● Task objective: What is the number of lines in the entries that contain the word "водителей"? Reply with that number only.

Records for this exercise: Begin

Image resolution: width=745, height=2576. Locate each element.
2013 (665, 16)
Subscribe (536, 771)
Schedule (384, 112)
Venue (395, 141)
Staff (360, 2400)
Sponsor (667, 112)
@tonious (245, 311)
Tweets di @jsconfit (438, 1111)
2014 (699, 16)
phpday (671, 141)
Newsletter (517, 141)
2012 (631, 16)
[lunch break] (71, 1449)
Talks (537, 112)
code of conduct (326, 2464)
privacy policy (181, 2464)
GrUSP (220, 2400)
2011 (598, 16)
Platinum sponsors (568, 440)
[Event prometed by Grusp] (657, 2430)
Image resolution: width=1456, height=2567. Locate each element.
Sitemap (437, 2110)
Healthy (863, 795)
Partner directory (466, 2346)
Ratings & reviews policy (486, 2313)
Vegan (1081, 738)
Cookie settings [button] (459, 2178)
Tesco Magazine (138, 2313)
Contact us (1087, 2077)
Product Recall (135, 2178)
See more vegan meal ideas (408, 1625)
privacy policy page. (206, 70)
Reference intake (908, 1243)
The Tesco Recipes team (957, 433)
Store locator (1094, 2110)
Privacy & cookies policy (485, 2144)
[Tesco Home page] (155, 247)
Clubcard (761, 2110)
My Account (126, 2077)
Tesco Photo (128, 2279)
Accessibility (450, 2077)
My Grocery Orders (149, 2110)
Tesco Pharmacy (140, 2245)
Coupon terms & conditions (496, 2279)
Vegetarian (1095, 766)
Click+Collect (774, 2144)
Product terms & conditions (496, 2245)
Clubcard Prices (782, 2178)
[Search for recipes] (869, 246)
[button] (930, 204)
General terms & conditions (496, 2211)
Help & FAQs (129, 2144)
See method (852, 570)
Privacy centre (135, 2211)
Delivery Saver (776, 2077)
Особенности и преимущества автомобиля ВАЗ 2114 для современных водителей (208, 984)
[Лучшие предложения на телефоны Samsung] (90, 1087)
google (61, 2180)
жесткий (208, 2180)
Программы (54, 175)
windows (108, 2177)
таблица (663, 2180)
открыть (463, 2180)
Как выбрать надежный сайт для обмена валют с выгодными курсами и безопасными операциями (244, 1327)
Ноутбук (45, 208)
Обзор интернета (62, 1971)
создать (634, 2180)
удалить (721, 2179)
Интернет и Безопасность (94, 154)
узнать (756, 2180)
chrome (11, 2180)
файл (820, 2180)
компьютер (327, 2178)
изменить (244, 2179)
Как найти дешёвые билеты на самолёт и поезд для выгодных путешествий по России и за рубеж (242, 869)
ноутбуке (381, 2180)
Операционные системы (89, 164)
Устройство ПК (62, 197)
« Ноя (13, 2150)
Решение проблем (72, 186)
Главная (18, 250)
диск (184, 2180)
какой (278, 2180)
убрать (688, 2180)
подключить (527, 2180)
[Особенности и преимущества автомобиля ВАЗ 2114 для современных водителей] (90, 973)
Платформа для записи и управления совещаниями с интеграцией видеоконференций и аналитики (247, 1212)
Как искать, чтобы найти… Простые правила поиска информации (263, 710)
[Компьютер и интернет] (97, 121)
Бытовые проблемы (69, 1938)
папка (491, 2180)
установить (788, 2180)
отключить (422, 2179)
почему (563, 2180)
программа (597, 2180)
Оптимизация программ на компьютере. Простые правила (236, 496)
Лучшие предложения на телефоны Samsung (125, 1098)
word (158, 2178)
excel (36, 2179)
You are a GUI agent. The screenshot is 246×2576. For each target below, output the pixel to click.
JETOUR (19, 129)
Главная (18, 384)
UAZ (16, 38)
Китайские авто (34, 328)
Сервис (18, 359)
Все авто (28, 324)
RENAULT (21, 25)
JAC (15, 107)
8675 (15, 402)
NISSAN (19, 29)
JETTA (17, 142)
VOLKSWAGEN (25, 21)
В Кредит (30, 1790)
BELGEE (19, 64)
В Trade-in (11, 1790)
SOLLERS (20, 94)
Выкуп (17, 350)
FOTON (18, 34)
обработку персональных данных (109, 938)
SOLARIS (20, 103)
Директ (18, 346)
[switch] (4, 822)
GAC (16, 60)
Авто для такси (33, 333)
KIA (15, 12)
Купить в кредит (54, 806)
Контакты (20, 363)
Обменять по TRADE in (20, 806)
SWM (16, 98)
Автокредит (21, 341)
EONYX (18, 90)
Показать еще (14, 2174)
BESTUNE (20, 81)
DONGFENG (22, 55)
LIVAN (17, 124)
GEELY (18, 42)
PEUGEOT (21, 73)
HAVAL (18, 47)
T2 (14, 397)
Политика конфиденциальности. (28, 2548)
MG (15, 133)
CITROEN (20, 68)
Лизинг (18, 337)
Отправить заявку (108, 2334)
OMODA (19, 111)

Records for this exercise: End

● Response to this exercise: 2